La prima notte l’ossigenazione scende sotto gli 80 e decidono di attaccarlo al macchinario che faceva circolare l’ossigeno di continuo (Aalti flussi), è stato sempre sveglio, ma parlava come se fosse stato 20 anni prima. Parlava di persone decedute, ma a volte era consapevole di essere in ospedale. Terzo giorno sempre febbre da Covid, monitorata con il loro termometro da me, quando era superiore a 38 gli mettevano la flebo di paracetamolo. Passa cosi il nostro dopo-Natale e Capodanno.

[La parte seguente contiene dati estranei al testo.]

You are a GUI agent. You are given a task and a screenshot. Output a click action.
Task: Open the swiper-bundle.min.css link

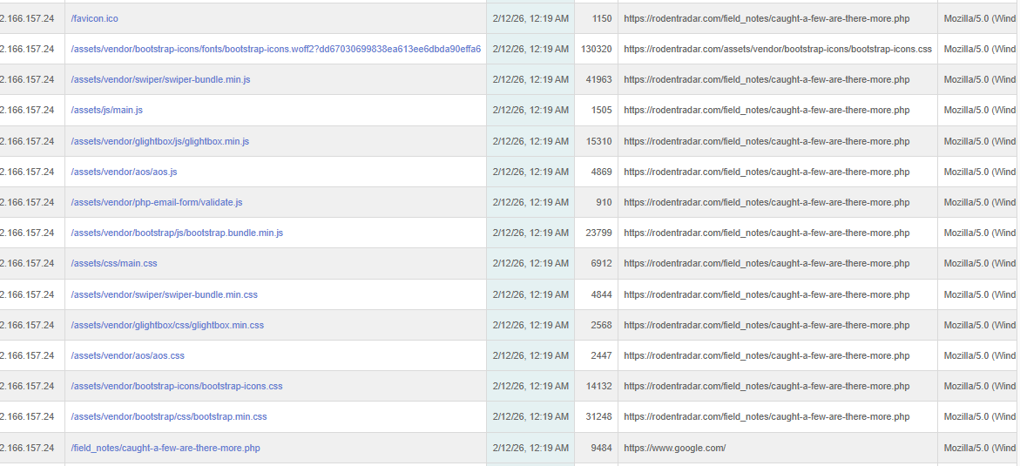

La mattina seguente un’oss in divisa bianca, che non dimenticherò mai il suo viso, ci fa uscire dal reparto a me e al parente del signore di fronte il letto di papà, perche era una stanza Covid (e te ne accorgi dopo 3 giorni???), Con il cuore a pezzi e consapevole dove lo stavo lasciando, senza nessun affetto e attenzione e calore umano, vado via.

Tampone covid per 2 giorni di fila, ma io non ho contratto il virus, anche essendo stata lì con le dovute accortezze. La sera del 2 gennaio alle ore 18, orario visite, entro e lo trovo con 2 bottigliette di ferrarelle congelate sull’inguine e con il polso legato al letto…

Nè è stato cambiato, nè aveva bevuto l’acqua (perché è tutto nella flebo dicevano) ma non c’era l’umanità nella flebo e il calore umano a bagnargli le labbra a chi lo chiedeva. Non so come si fa a lasciare un pezzo di cuore e andare a casa, ma non avevo scelta.

Aspettiamo le ore 12 di giorno 3 gennaio che andasse mamma. Era negativo al Covid ma comunque grave e con due polsi ancora legati, perché si toglieva il saturimetro e la flebo. ‘Per il suo bene’ dicevano… !!!

Alle 18 vado io, mi saluta, ci riconosce, ma alle 18:50 anche con gli alti flussi l’ossigeno scende a 76. Chiamano gli anestesisti della rianimazione e alle 20:30, intubato e sedato, lo scendono in rianimazione, dicendo di provarci, che soffriva troppo…

Da quella porta bianca non è più uscito se non alle 00:05 del 4 gennaio, per andare nella torretta. I miei figli non hanno più il loro nonno, mamma suo marito e io mio padre.

La sua amata Calabria l’ha ucciso, la cattiveria e l’indifferenza di chi un lavoro con persone malate non dovrebbe farlo perché incapace e senza umanità. E allora… tutta la sofferenza dei malati maltrattati, la auguro a chi permette tutto questo. Da politici a personale sanitario, le pene di 7 giorni che ha sofferto mio padre, morto a 68 anni compiuti da solo 1 mese… e le pugnalate al cuore a ogni mattone posato per chiudere l’loculo.